Search code examples
pythonregexregex-greedy

Does this regex fail, or do I need to modify the regex to support "optional followed by"?


I am trying the following regex: https://regex101.com/r/5dlRZV/1/, I am aware, that I am trying with \author and not \maketitle

In python, I try the following:

import re

text = str(r'
\author{
\small 
}

\maketitle
')

regex = [re.compile(r'[\\]author*|[{]((?:[^{}]*|[{][^{}]*[}])*)[}]', re.M | re.S), 
re.compile(r'[\\]maketitle*|[{]((?:[^{}]*|[{][^{}]*[}])*)[}]', re.M | re.S)]

for p in regex: 
  for m in p.finditer(text): 
     print(m.group())

Python freezes, I am suspecting that this has something to do with my pattern, and the SRE fails.
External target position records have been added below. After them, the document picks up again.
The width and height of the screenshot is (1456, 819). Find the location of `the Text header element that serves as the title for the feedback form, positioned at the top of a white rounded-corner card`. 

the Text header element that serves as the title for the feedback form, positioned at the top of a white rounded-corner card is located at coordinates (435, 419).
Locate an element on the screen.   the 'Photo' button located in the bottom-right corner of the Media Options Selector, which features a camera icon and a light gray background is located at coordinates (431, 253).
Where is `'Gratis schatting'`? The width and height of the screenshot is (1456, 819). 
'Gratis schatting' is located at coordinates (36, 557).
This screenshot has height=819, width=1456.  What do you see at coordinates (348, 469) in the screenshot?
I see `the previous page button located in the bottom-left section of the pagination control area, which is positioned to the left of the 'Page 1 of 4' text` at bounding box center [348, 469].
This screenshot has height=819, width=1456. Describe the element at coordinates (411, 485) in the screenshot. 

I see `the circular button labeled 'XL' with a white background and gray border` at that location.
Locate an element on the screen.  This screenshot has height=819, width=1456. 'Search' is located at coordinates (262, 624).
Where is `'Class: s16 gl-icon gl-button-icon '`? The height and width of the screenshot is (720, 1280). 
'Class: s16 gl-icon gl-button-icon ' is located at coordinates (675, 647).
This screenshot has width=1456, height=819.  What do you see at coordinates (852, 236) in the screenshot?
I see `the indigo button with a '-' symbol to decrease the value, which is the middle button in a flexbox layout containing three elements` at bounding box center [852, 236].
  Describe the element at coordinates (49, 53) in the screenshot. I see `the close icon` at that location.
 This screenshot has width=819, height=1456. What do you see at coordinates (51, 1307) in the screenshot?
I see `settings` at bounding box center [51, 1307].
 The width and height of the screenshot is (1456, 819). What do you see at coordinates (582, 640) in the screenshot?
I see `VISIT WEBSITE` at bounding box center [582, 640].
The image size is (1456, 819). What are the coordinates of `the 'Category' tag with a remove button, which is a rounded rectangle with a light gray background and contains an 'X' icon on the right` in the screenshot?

EDIT: Is there something wrong with my regex? Can it be improved to actually work? Still I get the same results on my machine.

EDIT 2: Can this be fixed somehow so the pattern supports optional followed by ?: or ?= look-heads? So that one can capture both?


Solution

  • After reading the heading, "Parentheses Create Numbered Capturing Groups", on this site: https://www.regular-expressions.info/brackets.html, I managed to find the answer which is:

    Besides grouping part of a regular expression together, parentheses also create a 
    numbered capturing group. It stores the part of the string matched by the part of 
    the regular expression inside the parentheses.
    
    The regex Set(Value)? matches Set or SetValue. 
    In the first case, the first (and only) capturing group remains empty. 
    In the second case, the first capturing group matches Value.